2. I just noticed Phil Bradley’s list reprinted over at Tame the Web. I’m in a weird position on Twitter because I’m followed by librarians, MetaFilter members and at least a good handful of real life friends and family. I follow maybe a ninth of the number of people who follow me. My feed is open so anyone can read it, but I can only follow so many people (and I do stay up to date on my Twitter feed pretty much always so this is important to me). Here is my version of Phil’s guidelines and there’s a sort of flow chart in effect here.
a) Do they Tweet in English (or possibly Romanian but I’ve never seen this happening yet)? If yes, go to b.
b) Are they spammers or hypesters (following over 5000 people? pushing a product?)? If not go to c.
c) Do they update more than ten times a day? If so, they’re too high traffic for me. If not, go to d.
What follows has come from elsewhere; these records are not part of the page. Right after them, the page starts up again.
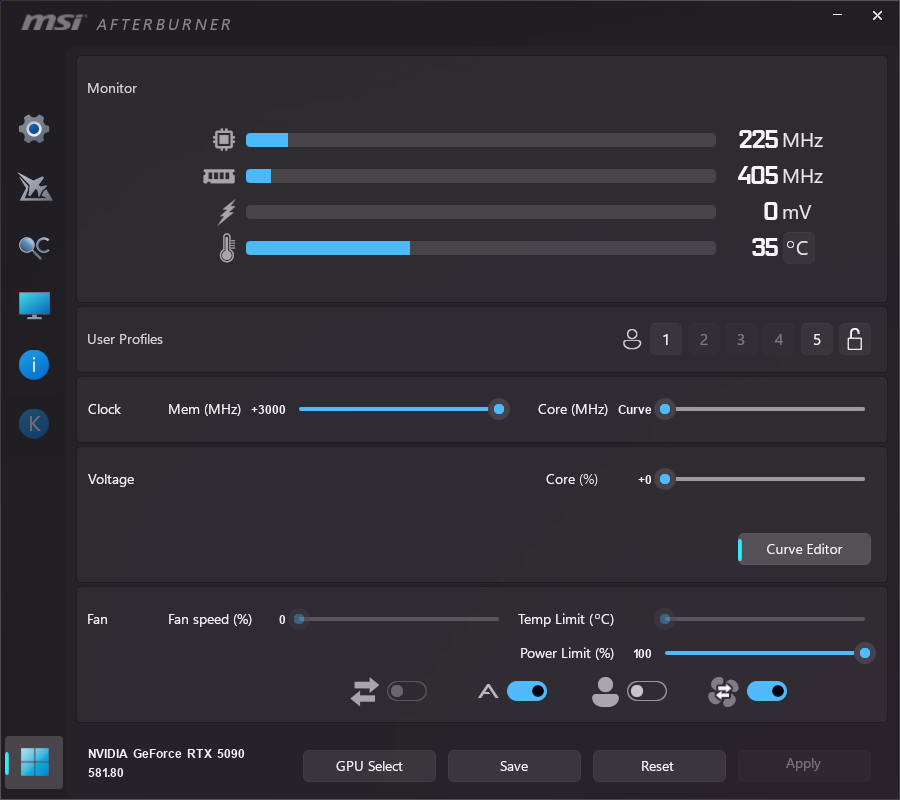Image resolution: width=900 pixels, height=800 pixels.
Task: Click the jet plane icon in sidebar
Action: [34, 187]
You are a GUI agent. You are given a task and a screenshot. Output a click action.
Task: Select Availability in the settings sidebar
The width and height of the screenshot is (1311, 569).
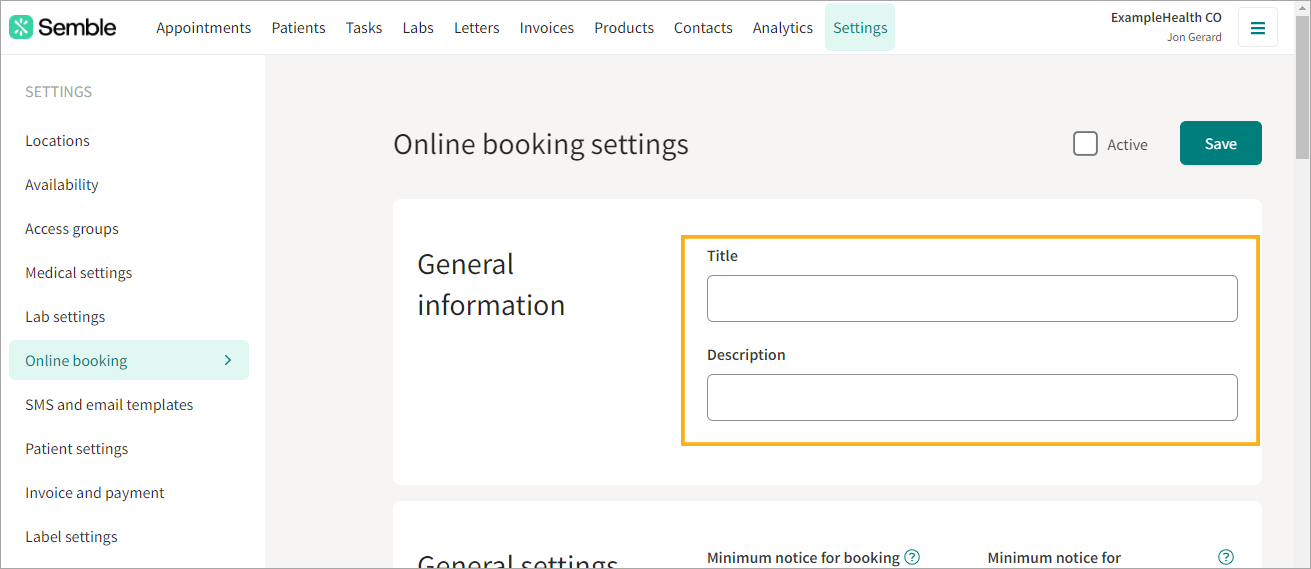click(x=62, y=185)
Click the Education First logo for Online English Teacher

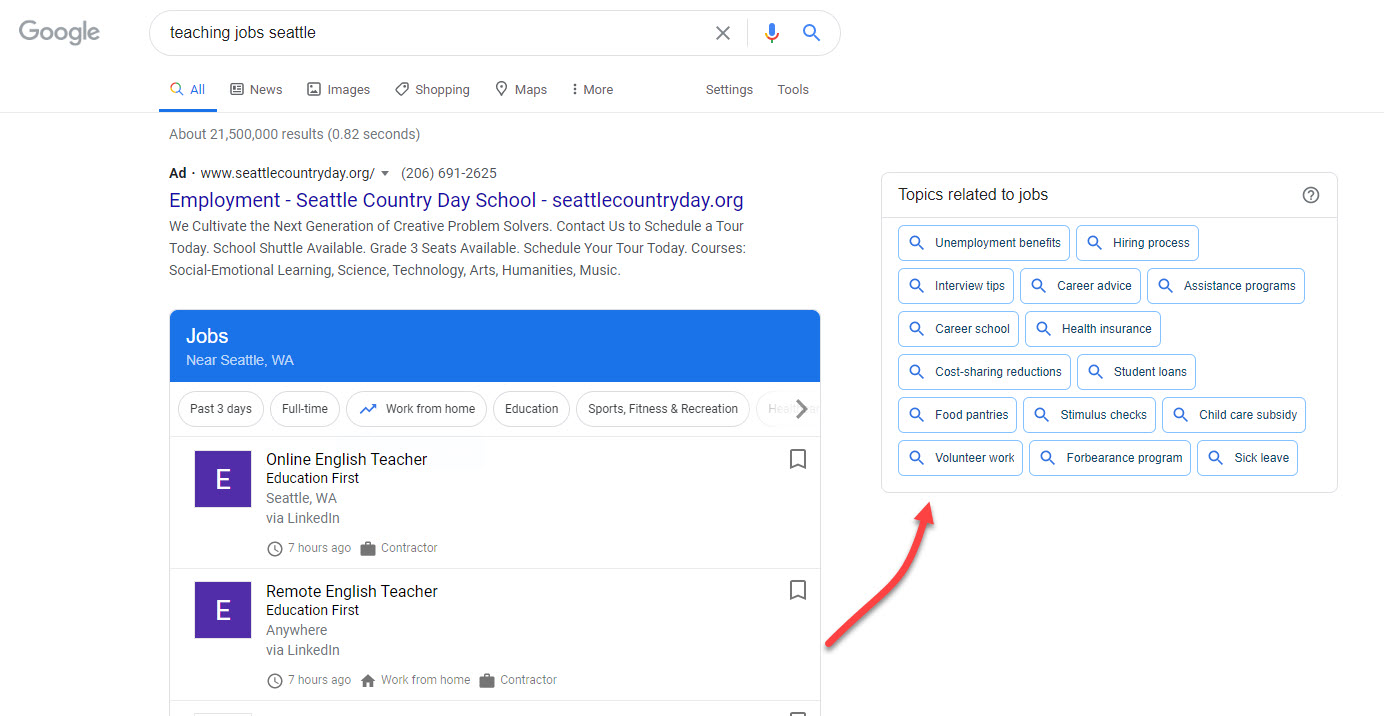tap(223, 479)
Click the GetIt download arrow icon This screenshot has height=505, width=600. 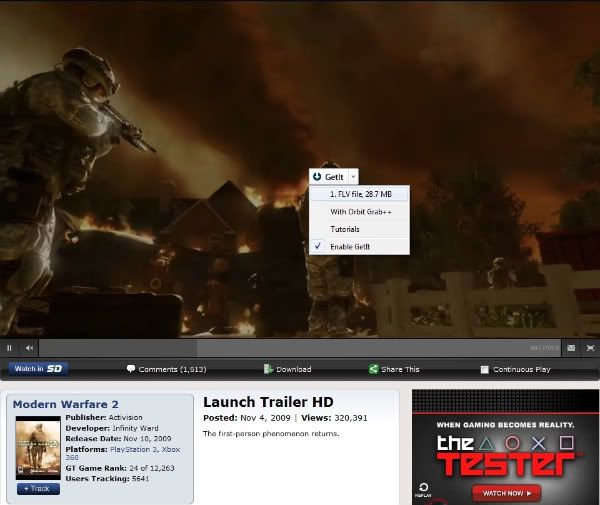click(317, 177)
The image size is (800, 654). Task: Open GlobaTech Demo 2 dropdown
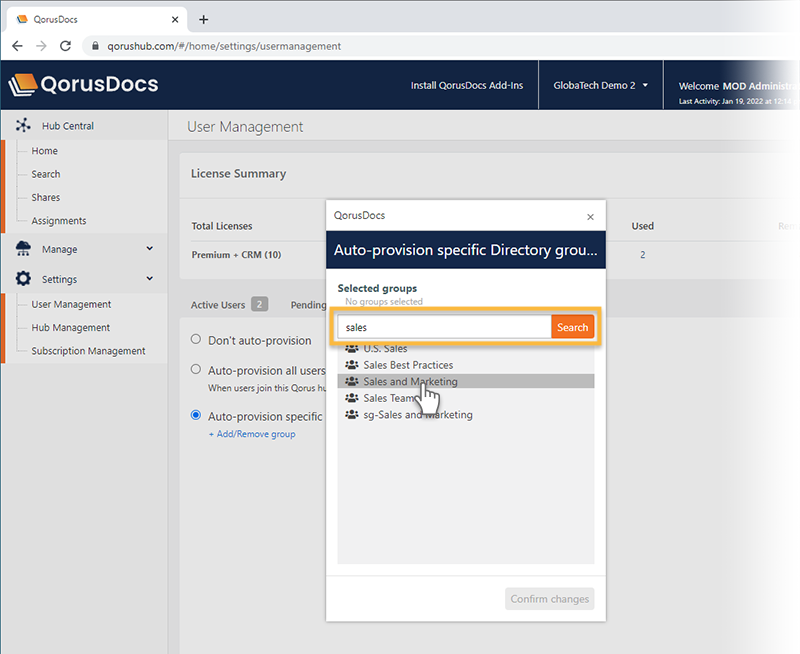pos(600,86)
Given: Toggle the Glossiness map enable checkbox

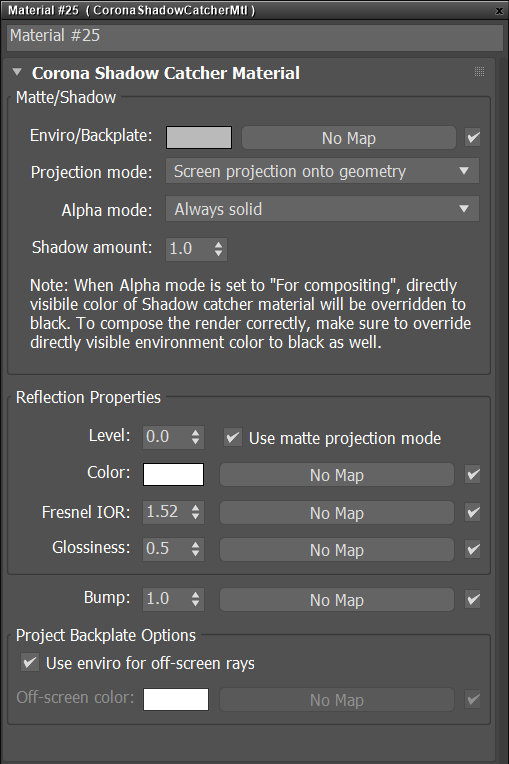Looking at the screenshot, I should [x=472, y=550].
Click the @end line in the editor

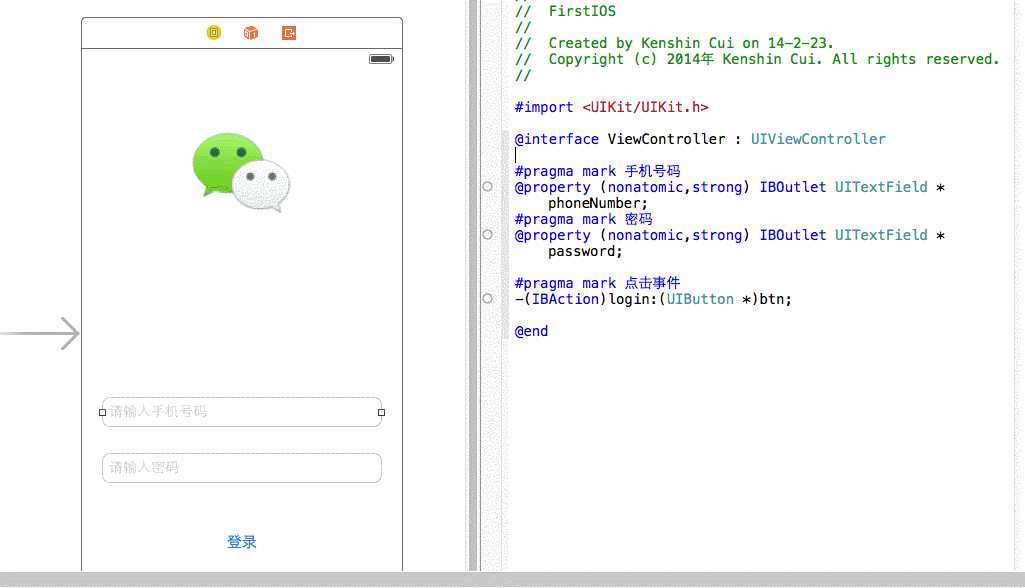[x=531, y=331]
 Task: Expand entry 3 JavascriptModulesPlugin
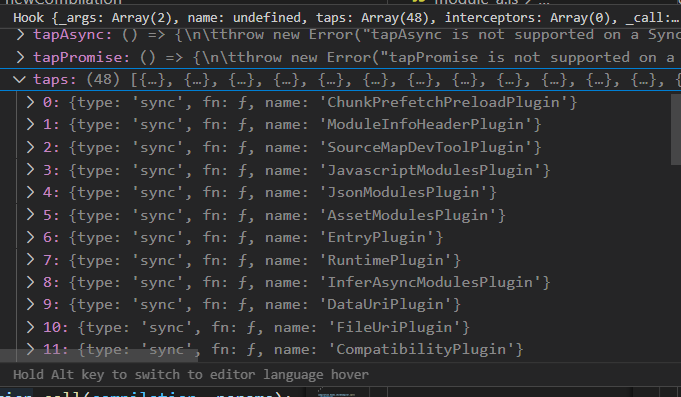pyautogui.click(x=30, y=170)
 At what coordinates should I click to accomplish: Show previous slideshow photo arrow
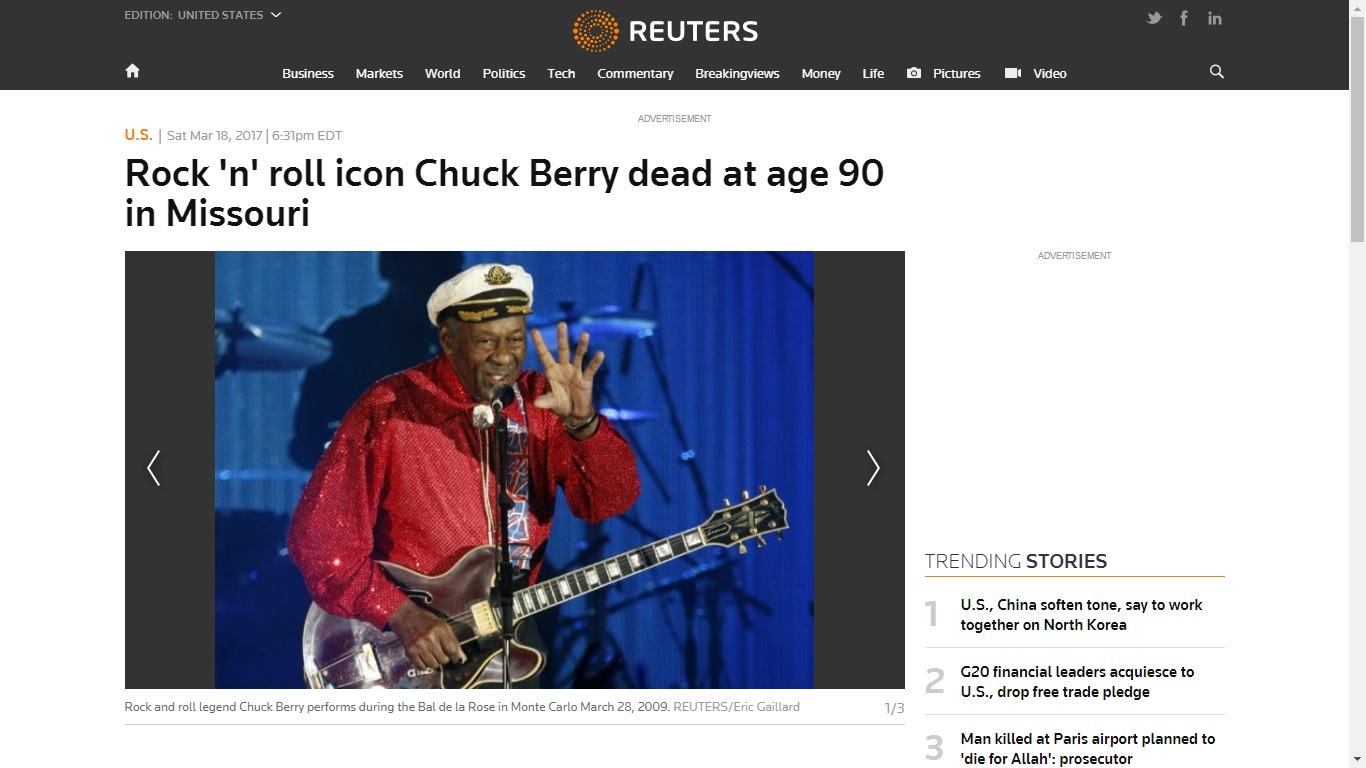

d) Is their Twitterstream just an automated version of their RSS feed? If yes, subscribe. If no, go to e.
e) Do they @reply to people as the bulk portion of their tweets? If so, they’re likely not interesting to me (for me Twitter is like a news ticker, not a conversation). If not, go to f, g and h and choose one. If none of these apply, then don’t follow.
f) Do I know them or know why they’re following me?
g) Do I find them amusing, astute, informative or otherwise intriguing?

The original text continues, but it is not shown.